PAGE EXCERPT:
=-=-=-=-=

Officials in West Virginia have started developing a plan to roll out the state’s newly-enacted medical cannabis regime. The Department of Health and Human Resources has updated its website to include a frequently asked questions page and the Agriculture Department has made the nomination for its member of the advisory board, the Associated Press reports.
Joe Hatton, Agriculture Department deputy commissioner and a certified crop advisor, was tabbed by the agency for a seat on the West Virginia Medical Cannabis Advisory Board. He said officials will have to look toward legal states for early advice because West Virginians don’t have experience with “the legal variety” of cannabis.
“As a lifelong farmer, I think this is a great opportunity to show what we can do in agriculture,” he said in the report. However, he did indicate he had concerns about whether the industry would be profitable for farmers and who is “going to own the crop.”
“Who’s going to own the marijuana?” he asked. “Will it be the farmers or the pharmaceutical companies or the state of West Virginia?”
The new section of the DHHR website includes information for would-be patients, caregivers, physicians, cultivators, processors, and dispensary owners interested in participating in the program.
According to Allison Adler, a DHHR spokeswoman, the Bureau for Public Health’s commissioner’s office is currently in the “preliminary stages” of developing the medical cannabis industry rules.

=-=-=-=-=

DATA EXTRACT:

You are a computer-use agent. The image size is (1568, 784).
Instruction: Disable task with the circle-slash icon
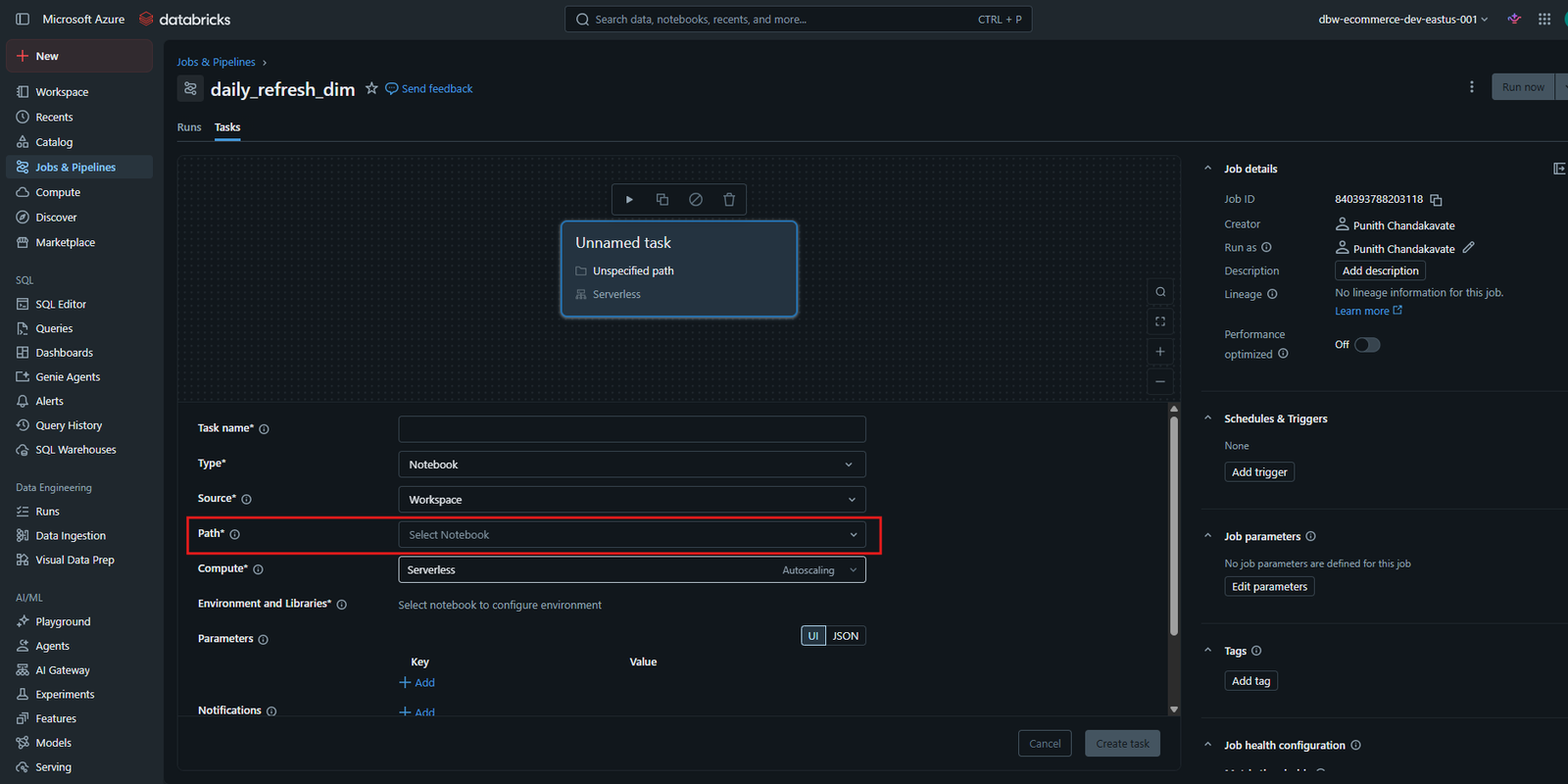[696, 200]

=-=-=-=-=

WHAT IS BEING ASKED: In the article on West Virginia's medical cannabis plan, whom did the Agriculture Department pick for a seat on the West Virginia Medical Cannabis Advisory Board? The listing is not needed for this work.

ANSWER AREA: Joe Hatton, the Agriculture Department deputy commissioner and a certified crop advisor.